#### Exercise data:
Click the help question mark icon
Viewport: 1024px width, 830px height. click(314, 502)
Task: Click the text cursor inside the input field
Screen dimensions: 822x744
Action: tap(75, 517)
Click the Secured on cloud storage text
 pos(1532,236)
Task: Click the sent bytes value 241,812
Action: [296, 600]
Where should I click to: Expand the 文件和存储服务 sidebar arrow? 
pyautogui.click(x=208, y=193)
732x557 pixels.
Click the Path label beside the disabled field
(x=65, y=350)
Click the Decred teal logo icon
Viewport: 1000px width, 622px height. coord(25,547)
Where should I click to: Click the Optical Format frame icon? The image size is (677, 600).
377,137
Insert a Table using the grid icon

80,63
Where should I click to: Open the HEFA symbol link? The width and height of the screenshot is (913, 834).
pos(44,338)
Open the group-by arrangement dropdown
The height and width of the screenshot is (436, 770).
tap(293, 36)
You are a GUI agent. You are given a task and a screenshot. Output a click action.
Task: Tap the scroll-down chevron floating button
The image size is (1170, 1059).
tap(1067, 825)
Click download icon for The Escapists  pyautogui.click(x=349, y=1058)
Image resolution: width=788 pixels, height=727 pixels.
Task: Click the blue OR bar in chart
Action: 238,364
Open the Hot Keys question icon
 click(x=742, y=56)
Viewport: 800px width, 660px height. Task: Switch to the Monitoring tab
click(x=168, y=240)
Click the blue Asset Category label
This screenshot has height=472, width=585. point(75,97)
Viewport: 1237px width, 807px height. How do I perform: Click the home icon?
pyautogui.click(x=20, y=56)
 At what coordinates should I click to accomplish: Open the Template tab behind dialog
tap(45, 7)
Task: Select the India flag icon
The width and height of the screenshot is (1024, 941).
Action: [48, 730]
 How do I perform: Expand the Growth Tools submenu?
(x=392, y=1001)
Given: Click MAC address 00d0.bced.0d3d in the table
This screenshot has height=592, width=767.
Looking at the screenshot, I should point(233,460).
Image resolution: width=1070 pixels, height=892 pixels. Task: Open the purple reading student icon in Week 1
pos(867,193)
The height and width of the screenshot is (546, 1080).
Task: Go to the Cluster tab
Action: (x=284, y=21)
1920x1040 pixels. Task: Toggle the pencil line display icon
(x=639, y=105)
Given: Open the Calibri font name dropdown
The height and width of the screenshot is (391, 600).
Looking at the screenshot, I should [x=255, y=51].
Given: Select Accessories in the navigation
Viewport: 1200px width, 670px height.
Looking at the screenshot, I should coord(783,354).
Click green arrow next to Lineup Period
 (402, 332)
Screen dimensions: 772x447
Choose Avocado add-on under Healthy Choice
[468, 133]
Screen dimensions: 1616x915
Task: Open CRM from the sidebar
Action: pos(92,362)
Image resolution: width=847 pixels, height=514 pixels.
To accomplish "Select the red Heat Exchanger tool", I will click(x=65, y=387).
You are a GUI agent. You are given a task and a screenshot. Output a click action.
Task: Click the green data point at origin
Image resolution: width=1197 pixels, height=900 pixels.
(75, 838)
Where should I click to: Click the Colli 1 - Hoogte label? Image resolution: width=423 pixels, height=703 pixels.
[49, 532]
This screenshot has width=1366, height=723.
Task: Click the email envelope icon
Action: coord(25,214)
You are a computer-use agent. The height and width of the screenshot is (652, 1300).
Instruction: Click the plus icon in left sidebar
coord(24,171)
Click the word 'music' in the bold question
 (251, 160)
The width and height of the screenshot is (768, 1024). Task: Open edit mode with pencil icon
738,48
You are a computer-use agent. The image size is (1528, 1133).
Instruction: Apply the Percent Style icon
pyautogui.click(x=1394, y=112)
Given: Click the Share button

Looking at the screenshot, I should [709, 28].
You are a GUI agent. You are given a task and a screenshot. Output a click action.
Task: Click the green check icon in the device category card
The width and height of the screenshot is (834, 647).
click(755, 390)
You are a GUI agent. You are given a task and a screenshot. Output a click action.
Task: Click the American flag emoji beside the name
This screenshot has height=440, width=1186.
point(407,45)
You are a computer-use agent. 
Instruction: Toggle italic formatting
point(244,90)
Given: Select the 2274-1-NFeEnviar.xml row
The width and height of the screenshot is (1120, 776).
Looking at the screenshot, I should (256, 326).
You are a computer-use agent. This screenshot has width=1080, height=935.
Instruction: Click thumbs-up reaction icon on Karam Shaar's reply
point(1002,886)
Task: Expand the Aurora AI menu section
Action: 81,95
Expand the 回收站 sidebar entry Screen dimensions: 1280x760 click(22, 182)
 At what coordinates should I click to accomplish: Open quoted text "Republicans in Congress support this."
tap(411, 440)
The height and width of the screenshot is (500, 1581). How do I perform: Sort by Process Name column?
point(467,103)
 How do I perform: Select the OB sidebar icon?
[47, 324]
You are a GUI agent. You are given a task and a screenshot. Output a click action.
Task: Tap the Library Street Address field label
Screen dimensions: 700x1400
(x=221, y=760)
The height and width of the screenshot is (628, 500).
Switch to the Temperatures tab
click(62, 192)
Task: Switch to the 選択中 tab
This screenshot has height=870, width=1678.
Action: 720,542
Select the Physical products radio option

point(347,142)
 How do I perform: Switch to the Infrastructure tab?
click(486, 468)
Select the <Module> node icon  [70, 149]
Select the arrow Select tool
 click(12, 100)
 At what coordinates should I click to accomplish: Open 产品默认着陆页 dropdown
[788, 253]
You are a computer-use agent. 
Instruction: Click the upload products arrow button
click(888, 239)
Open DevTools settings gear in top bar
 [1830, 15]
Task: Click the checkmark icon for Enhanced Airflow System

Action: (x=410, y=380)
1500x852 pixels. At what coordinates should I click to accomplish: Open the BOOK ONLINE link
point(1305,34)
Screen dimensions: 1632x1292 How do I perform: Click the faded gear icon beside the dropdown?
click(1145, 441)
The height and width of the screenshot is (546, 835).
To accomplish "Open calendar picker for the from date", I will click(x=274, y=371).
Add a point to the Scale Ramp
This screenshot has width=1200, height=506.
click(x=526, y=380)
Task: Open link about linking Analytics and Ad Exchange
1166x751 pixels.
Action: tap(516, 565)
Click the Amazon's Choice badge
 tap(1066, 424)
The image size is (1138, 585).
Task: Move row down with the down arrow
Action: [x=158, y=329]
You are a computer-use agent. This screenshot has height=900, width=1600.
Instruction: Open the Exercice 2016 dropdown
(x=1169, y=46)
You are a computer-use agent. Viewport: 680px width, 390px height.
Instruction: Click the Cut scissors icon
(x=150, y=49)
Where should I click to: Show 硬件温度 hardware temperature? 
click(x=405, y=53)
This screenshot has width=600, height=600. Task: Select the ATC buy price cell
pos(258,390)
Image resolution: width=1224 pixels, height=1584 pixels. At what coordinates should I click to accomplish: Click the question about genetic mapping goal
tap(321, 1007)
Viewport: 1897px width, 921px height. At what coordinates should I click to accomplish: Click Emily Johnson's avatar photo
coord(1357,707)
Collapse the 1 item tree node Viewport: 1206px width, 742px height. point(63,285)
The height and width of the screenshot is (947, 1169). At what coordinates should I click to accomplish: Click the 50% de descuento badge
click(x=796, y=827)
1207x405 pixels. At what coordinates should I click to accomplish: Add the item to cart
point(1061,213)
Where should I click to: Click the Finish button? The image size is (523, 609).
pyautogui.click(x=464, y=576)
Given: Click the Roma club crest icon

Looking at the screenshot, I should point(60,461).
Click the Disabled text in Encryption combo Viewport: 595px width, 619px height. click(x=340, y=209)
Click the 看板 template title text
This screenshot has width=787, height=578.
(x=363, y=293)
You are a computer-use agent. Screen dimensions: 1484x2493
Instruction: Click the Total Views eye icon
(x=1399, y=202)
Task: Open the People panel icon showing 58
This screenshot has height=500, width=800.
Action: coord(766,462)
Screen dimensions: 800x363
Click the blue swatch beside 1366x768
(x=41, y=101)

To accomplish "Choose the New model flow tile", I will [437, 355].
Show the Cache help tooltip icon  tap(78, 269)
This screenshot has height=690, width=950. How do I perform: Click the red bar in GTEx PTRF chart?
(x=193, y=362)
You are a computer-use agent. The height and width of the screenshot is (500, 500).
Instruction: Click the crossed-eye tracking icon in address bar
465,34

#### Goal of the exercise:
Within the listing, how many lines hold the string "will"? State that number alone.

#### Completed task:
3